╭─ Dataset records
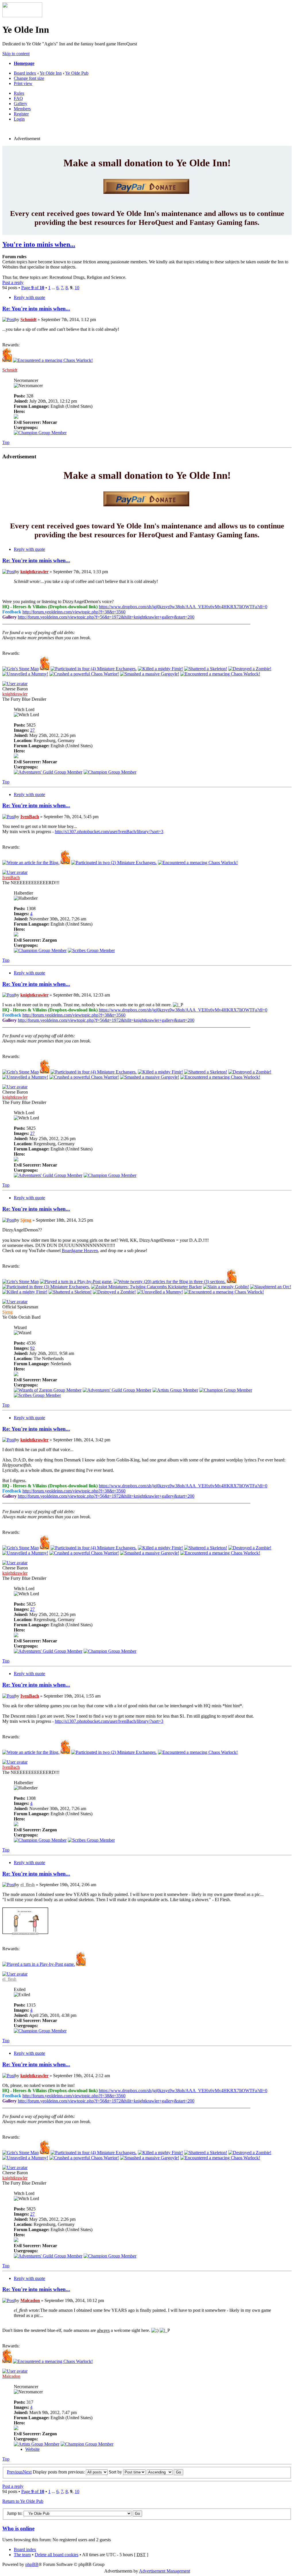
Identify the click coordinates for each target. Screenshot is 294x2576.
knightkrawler (34, 571)
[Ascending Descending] (165, 2471)
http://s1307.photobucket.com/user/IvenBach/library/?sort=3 (109, 831)
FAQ (18, 98)
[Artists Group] (175, 1390)
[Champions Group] (40, 432)
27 (32, 730)
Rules (19, 93)
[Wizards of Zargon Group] (48, 1390)
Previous (15, 2471)
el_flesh (27, 1884)
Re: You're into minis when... (36, 309)
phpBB (31, 2564)
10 (77, 287)
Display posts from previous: (59, 2471)
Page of (32, 287)
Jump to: (14, 2513)
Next (27, 2471)
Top (5, 442)
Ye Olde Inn (51, 73)
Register (21, 113)
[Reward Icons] (53, 360)
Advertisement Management (164, 2571)
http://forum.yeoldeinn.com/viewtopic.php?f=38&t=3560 (73, 611)
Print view (23, 83)
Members (22, 108)
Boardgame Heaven (80, 1250)
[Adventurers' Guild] (48, 772)
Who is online (18, 2528)
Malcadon (30, 2300)
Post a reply (13, 282)
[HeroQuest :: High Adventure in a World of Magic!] (22, 15)
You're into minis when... (38, 244)
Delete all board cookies (56, 2554)
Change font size (29, 78)
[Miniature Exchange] (94, 668)
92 (32, 1348)
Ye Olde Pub (76, 73)
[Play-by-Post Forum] (76, 1281)
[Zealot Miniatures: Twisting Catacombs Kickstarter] (146, 1286)
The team (22, 2554)
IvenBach (29, 816)
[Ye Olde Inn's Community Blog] (30, 862)
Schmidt (28, 319)
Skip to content (16, 53)
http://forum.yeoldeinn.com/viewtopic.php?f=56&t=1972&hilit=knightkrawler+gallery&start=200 (106, 617)
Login (19, 119)
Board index (25, 73)
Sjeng (25, 1220)
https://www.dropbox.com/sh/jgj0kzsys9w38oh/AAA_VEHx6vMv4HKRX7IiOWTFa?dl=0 (183, 606)
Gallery (20, 103)
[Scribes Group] (91, 950)
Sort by (116, 2471)
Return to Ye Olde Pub (22, 2501)
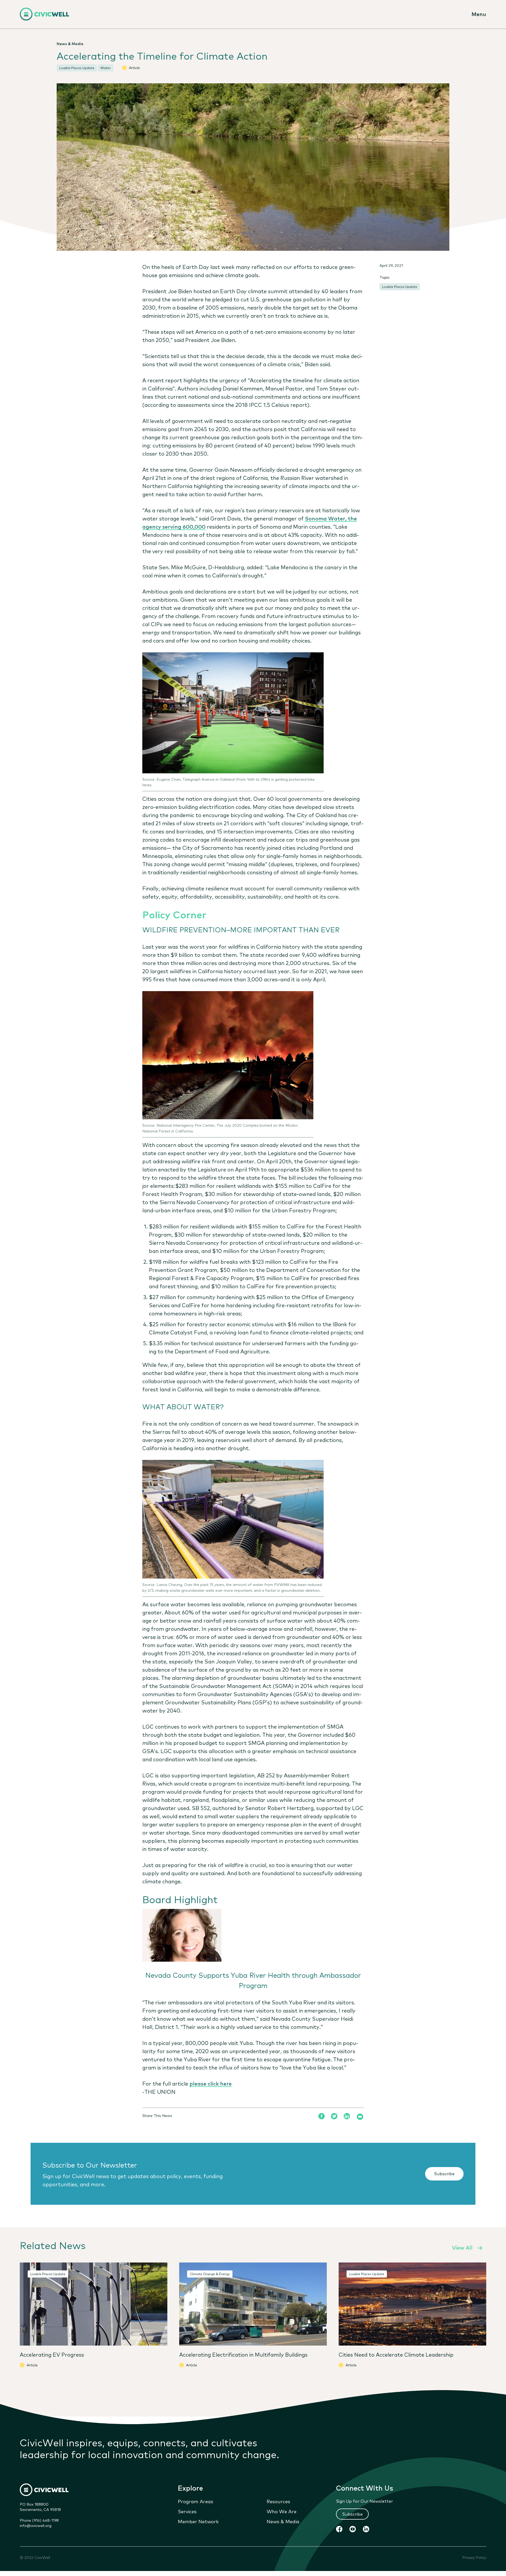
╰─
Please return the lines above that run from the line containing "Register (21, 113)" to the line containing "[Adventurers' Guild] (48, 772)", inclusive, exactly and with no other lines.

Register (21, 113)
[Reward Icons] (53, 360)
Advertisement Management (164, 2571)
http://forum.yeoldeinn.com/viewtopic.php?f=38&t=3560 (73, 611)
Print view (23, 83)
Members (22, 108)
Boardgame Heaven (80, 1250)
[Adventurers' Guild] (48, 772)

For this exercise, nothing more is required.